What it looked like Wednesday: Guercio’s, Grant Street, 1985

By Steve Cichon
steve@buffalostories.com
@stevebuffalo

Any of us who have spent time away from Buffalo have our rituals when we return to Western New York. Loganberry. Wings. Super Mighty. Hot dogs (Texas hots). Hot dogs (Char-broiled). Hot dogs (so long as it’s a Sahlens).

Guercio & Sons’ Grocery during a construction project on Grant Street in 1985. (Buffalo News archives)

Aside from — you know — seeing mom, many of our immediate “musts” revolve around food. One stop for many who grew up in or have roots on Buffalo’s West Side, one stop combines food and family.

The mention of Guercio’s can fill a West Sider with a yearning for the pungent aromas of cheese and pickles and cured meats. It’s the type of old-world store which barely exists anymore, making a visit to Grant Street special whether you’re coming from Amherst or the Carolinas.

Guercio’s was known as the Grant Street Market in the days before Vincent and Nancy Guercio came to Buffalo from Sicily in 1954. They bought the place in 1961, and in 1967, the name was officially changed to Guercio & Sons.

Guercio & Sons has been a bastion for the ingredients that make food Italian, and for generations the shop has made the experience of buying those ingredients part of the experience of being an Italian in Buffalo or a West Sider or just someone who appreciates great food and great service.

From the fruit and vegetables displayed on the sidewalk to the cheese and meat counter inside, Guercio’s is a throwback without feeling like an anachronism. Even if you’ve never been there before, somehow walking in, it feels like it’s already etched in your DNA. It’s one of those places you can take your grandkids to.
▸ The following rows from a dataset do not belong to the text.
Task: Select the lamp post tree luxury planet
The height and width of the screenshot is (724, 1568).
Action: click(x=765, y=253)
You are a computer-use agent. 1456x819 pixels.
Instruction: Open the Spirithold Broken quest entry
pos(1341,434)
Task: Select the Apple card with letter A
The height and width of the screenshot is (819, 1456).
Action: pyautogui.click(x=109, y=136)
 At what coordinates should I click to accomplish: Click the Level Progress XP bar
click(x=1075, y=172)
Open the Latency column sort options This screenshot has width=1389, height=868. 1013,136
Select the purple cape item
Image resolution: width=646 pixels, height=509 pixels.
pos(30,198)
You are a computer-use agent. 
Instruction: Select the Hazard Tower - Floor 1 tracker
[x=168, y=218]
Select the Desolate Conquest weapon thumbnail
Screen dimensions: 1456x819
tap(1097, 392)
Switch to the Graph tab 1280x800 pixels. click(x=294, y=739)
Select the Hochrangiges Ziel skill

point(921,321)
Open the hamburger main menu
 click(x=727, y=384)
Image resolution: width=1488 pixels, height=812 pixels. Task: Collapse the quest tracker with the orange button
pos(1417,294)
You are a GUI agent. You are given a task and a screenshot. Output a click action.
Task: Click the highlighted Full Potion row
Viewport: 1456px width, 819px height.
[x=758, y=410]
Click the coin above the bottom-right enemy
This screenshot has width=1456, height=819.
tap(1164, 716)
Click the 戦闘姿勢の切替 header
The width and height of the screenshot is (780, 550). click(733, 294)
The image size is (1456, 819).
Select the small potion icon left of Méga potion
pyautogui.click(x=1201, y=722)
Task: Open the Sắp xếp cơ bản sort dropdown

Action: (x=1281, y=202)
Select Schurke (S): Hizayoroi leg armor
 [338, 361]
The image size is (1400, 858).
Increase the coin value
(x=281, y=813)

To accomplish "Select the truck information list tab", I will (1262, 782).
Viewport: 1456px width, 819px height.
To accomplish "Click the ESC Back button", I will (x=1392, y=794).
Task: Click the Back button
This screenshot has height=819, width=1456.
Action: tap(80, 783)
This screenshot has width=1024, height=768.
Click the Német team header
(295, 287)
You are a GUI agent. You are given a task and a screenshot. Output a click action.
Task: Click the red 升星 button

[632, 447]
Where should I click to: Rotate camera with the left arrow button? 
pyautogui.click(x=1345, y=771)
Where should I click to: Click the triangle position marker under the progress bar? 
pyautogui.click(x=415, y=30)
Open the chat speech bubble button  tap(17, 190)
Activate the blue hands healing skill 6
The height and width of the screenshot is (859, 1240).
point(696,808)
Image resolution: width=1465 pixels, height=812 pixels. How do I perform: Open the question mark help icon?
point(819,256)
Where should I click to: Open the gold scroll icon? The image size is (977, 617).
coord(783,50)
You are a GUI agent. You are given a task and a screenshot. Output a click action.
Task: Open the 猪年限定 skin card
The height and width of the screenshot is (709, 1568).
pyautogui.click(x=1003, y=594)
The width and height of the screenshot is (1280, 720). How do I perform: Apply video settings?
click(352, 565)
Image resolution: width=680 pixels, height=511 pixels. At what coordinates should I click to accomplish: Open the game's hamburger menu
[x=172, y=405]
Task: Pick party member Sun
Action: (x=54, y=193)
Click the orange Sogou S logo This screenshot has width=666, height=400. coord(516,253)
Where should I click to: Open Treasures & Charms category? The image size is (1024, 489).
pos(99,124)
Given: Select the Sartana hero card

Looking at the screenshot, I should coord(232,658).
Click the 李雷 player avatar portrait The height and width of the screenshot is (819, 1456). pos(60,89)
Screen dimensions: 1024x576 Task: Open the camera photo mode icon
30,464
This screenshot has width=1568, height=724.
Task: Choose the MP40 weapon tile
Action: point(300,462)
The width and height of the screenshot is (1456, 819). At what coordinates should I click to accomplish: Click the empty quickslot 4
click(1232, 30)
While it’s the nonnas and bambinos who are mostly likely to wax poetic about Guerico & Sons, it’s the newer Buffalonians hailing from Africa, Asia and Latin America who make up more and more of the everyday neighborhood shoppers there. This is the wonderful little store for current West Siders, just like it was for a previous generation or two.

Neither Grant Street nor the entire West Side have too many institutions that help bridge the gap between yesterday’s West Side and today’s West Side. At Guerico’s, there really hasn’t been a yesterday and today, just a long-standing commitment to being the kind of place that feels right for anyone who walks in.